Tanpa Memajukan Sektor Pertanian, Industrialisasi di Manggarai Hanya Omong Kosong

Selama kepemimpinan Bupati Nabit, produktivitas pertanian stagnan, bahkan hortikultura masih bergantung ke daerah lain

Oleh: Petrus Dabu

Dalam pidatonya saat Musyawarah Rencana Pembangunan atau Musrenbang Penyusunan Rencana Kerja Perangkat Daerah Kabupaten Manggarai Tahun 2026 pada 26 Maret, Bupati Manggarai Herybertus GL Nabit berbicara soal industrialisasi.

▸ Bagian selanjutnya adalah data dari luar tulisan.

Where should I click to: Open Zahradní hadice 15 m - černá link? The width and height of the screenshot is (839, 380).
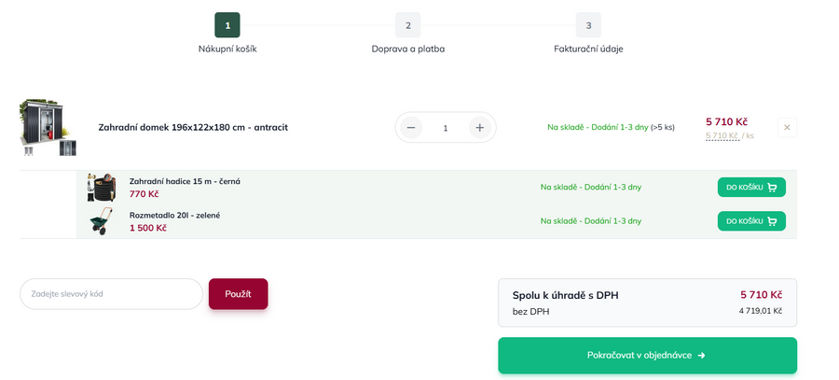tap(185, 181)
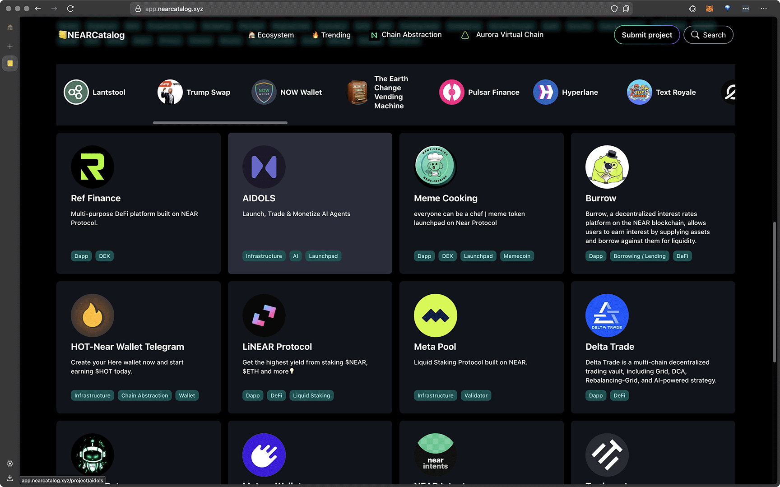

Ia menyampaikan hal itu dalam konteks dukungan terhadap  proyek pengembangan panas bumi atau geotermal di Poco Leok.

Ia berkata, proyek geotermal di Poco Leok harus dibangun karena “kunci kemajuan adalah industrialisasi” yang pasti membutuhkan listrik.

Pernyataan ini menarik karena pada kesempatan yang sama, kendati mengakui bahwa sektor pertanian sebagai “andalan” di Manggarai, ia berkata, “tidak ada negara maju karena pertanian,” diikuti tiga kali ujaran “tidak ada.”

“Itu hanya omong untuk kasih senang-senang kita,” menyebut “negara maju karena industri, baik barang maupun jasa.”

Ada dua hal yang perlu didiskusikan lebih lanjut terkait pernyataan Nabit. 

Benarkah Kunci Kemajuan adalah Industrialisasi? 

Bila merujuk pernyataannya sebagaimana diberitakan Floresa, industrialisasi yang dimaksudkan oleh Nabit adalah proses transformasi ekonomi Kabupaten Manggarai dari berbasiskan pertanian menjadi industri. 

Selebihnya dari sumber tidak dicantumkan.